====== Testo scelto ======

Un servizio di salute mentale ha la stessa efficacia se erogato in contesti di estrema povertà o guerra? E in che modo questo può influire sulla politica sanitaria delle agenzie che operano in ambiti umanitari svantaggiati? Questi gli interrogativi che hanno guidato lo studio “Efficacy of psychosocial interventions on mental health outcomes: umbrella review of evidence generated in low- and middle-income countries”, pubblicato sulla rivista scientifica Lancet Psychiatry. La ricerca, coordinata da Corrado Barbui, docente di Psichiatria dell’ateneo scaligero, è stata condotta da un team di docenti del dipartimento di Neuroscienze, biomedicina e movimento dell’università di Verona, diretto da Andrea Sbarbati.
La ricerca è stata coordinata dal Centro collaboratore dell’Organizzazione mondiale della Sanità dell’università di Verona, in collaborazione con istituzioni provenienti da 7 diversi Paesi (Nigeria, Turchia, Regno Unito, Etiopia, Olanda, Sudafrica, Stati Uniti).
“Obiettivo della ricerca è stato stabilire se interventi psicosociali per il trattamento di patologie psichiatriche come la schizofrenia, il disturbo bipolare, la depressione maggiore, il disturbo post-traumatico da stress, ed altri disturbi d’ansia, siano efficaci quando erogati in contesti di estrema povertà o guerra o in paesi economicamente svantaggiati” spiega Barbui. “A questo fine, sono stati analizzati, utilizzando innovative tecniche statistiche, tutte le sperimentazioni randomizzate condotte nel mondo negli ultimi 10 anni”.
L’analisi statistica di 123 sperimentazioni randomizzate condotte in Paesi economicamente svantaggiati ha dimostrato che è possibile erogare, anche in contesti di estrema povertà, guerra, instabilità sociale e politica, interventi psicologici e sociali efficaci per migliorare le condizioni cliniche di persone con patologie psichiatriche. Interventi di tipo cognitivo-comportamentale o psicoterapie interpersonali di breve durata hanno mostrato ottimi tassi di successo terapeutico. In aggiunta, lo studio ha dimostrato che l’efficacia degli interventi è mantenuta anche quando questi vengono erogati da staff formato al riguardo ma senza background clinico e psicologico precedente.

====== Materiale elencato ======

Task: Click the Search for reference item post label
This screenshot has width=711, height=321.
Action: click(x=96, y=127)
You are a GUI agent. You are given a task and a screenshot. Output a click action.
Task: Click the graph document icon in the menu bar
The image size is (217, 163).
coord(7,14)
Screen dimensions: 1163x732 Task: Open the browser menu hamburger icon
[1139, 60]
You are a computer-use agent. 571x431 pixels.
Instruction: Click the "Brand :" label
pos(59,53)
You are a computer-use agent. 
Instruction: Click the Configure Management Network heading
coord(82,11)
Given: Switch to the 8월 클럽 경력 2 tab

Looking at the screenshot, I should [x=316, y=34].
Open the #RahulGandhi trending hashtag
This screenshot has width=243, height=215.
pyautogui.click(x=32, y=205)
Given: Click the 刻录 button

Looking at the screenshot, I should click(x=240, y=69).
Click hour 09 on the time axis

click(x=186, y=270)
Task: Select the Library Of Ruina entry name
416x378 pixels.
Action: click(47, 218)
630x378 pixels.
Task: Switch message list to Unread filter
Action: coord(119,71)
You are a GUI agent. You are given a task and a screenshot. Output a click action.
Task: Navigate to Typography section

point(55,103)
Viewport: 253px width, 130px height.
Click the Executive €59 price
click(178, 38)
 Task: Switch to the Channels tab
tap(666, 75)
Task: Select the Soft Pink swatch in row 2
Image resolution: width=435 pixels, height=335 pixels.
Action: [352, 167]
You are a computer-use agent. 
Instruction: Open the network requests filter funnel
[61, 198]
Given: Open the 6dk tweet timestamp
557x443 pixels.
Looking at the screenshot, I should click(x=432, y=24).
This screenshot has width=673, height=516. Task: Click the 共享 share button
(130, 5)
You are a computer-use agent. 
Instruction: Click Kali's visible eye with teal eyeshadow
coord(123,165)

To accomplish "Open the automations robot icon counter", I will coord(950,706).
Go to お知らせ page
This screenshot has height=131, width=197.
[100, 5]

======

**Esercizi proposti:**
1. Copi fedelmente il passo del testo sugli interventi psicosociali, cominciando dalle parole "Un servizio di" e fermandosi dopo le parole "da Andrea Sbarbati.".
2. Secondo il testo sugli interventi psicosociali, quante sperimentazioni randomizzate condotte in Paesi economicamente svantaggiati sono state sottoposte all'analisi statistica?
3. Riprenda il testo sugli interventi psicosociali dopo l'ultima frase riportata e ne prosegua lo sviluppo.

**Soluzioni degli esercizi:**
1.
Un servizio di salute mentale ha la stessa efficacia se erogato in contesti di estrema povertà o guerra? E in che modo questo può influire sulla politica sanitaria delle agenzie che operano in ambiti umanitari svantaggiati? Questi gli interrogativi che hanno guidato lo studio “Efficacy of psychosocial interventions on mental health outcomes: umbrella review of evidence generated in low- and middle-income countries”, pubblicato sulla rivista scientifica Lancet Psychiatry. La ricerca, coordinata da Corrado Barbui, docente di Psichiatria dell’ateneo scaligero, è stata condotta da un team di docenti del dipartimento di Neuroscienze, biomedicina e movimento dell’università di Verona, diretto da Andrea Sbarbati.

2. Ne sono state analizzate 123.

3.
“Questi risultati hanno importanti implicazioni di politica sanitaria per tutte le agenzie non governative, come l’Organizzazione mondiale della Sanità e molte altre, che si dedicano a sviluppare programmi di supporto psicologico e psichiatrico in contesti umanitari svantaggiati”, osserva Barbui. “Tali agenzie potranno includere nei propri pacchetti di aiuto anche interventi psicosociali di provata efficacia, mentre sul campo sarà possibile formare staff in grado di erogare tali interventi anche in situazioni di carenza o assenza di medici psichiatri e psicologi, come purtroppo tipicamente accade nei Paesi in via di sviluppo”.
“Dato che quando si parla di salute mentale nessun Paese al mondo può ritenersi completamente sviluppato, i risultati della ricerca hanno anche implicazioni importanti per la corretta gestione del disagio psicologico in contesti economicamente avanzati, dove ancora oggi fette di popolazione esposte a fattori di rischio psicosociale, per esempio gli immigrati, i senza fissa dimora, le persone che versano in condizioni di indigenza, non hanno pieno accesso a forme efficaci di assistenza sanitaria e di intervento psicologico” conclude Barbui. “I risultati di questa ricerca pongono le basi per lo sviluppo di programmi economicamente sostenibili di supporto a tali strati di popolazione in contesti come quelli dei Paesi europei, inclusa l’Italia”.